Friday 5 March 2010

Glassfish, security, and not thinking of looking at my java.policy file!

OK. So I've been doing some research into areas of the J2EE spec that I have yet to develop with. Particularly EJBs and how the security model can be applied to them. I'm also looking at JAX-WS, which is really nice. I love the convenience of annotating classes and methods in the construction of Web Services rather than having to work directly with WSDL and all the stub classes that have to be populated. Anyway, I digress, I've been using Glassfish to work through some examples and get to grips with how it all fits together.
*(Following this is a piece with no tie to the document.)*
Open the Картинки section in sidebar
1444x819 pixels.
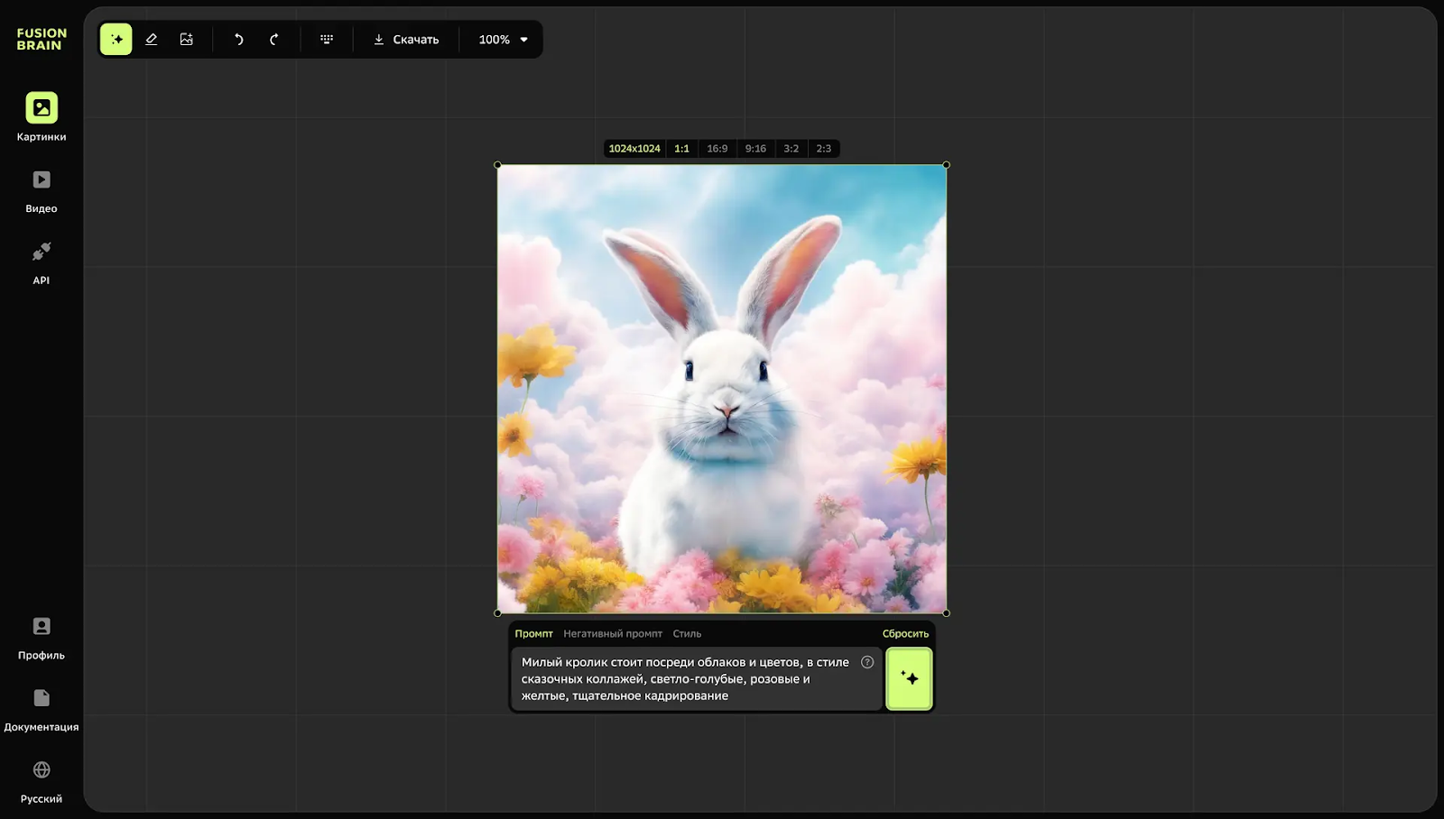(42, 117)
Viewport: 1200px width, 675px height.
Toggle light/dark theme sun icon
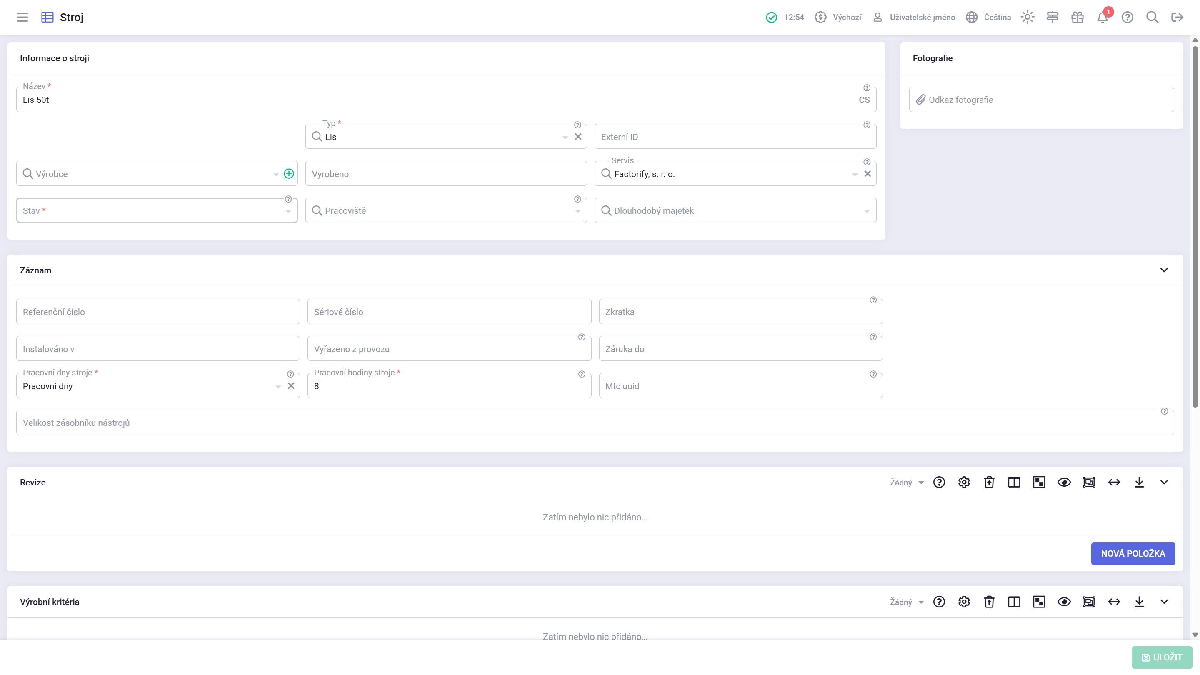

I've created some beans. Yay. And a web service from a statesless session bean. Double Yay!

Then I went on to the security model. Arghhh. I've just wasted nearly a day of development trying to get security realms and authorised access to JSP's and beans working. I've tried file realms and jdbc realms. I've tried with beans and JSP's (as part of an .EAR) and then just JSP's (as a standalone .WAR). I've tried running Glassfish in my IDE and standalone. I've looked at various settings and even questioned whether I actually understand what I'm doing. And then searching the web I found this thread:

http://forums.java.net/jive/thread.jspa?messageID=266271

In it 'benk' found that removing:

permission java.security.AllPermission;

from the jdk java.policy file fixed the problem.

Oh and the problem. I couldn't get authorisation to work. Pages that were configured in the web.xml file to be secure were accessable without logging in.

I love forums. And blogs. And the fact that people are willing to spend time helping others out. After all isn't it what the Internet is all about... or should be at least.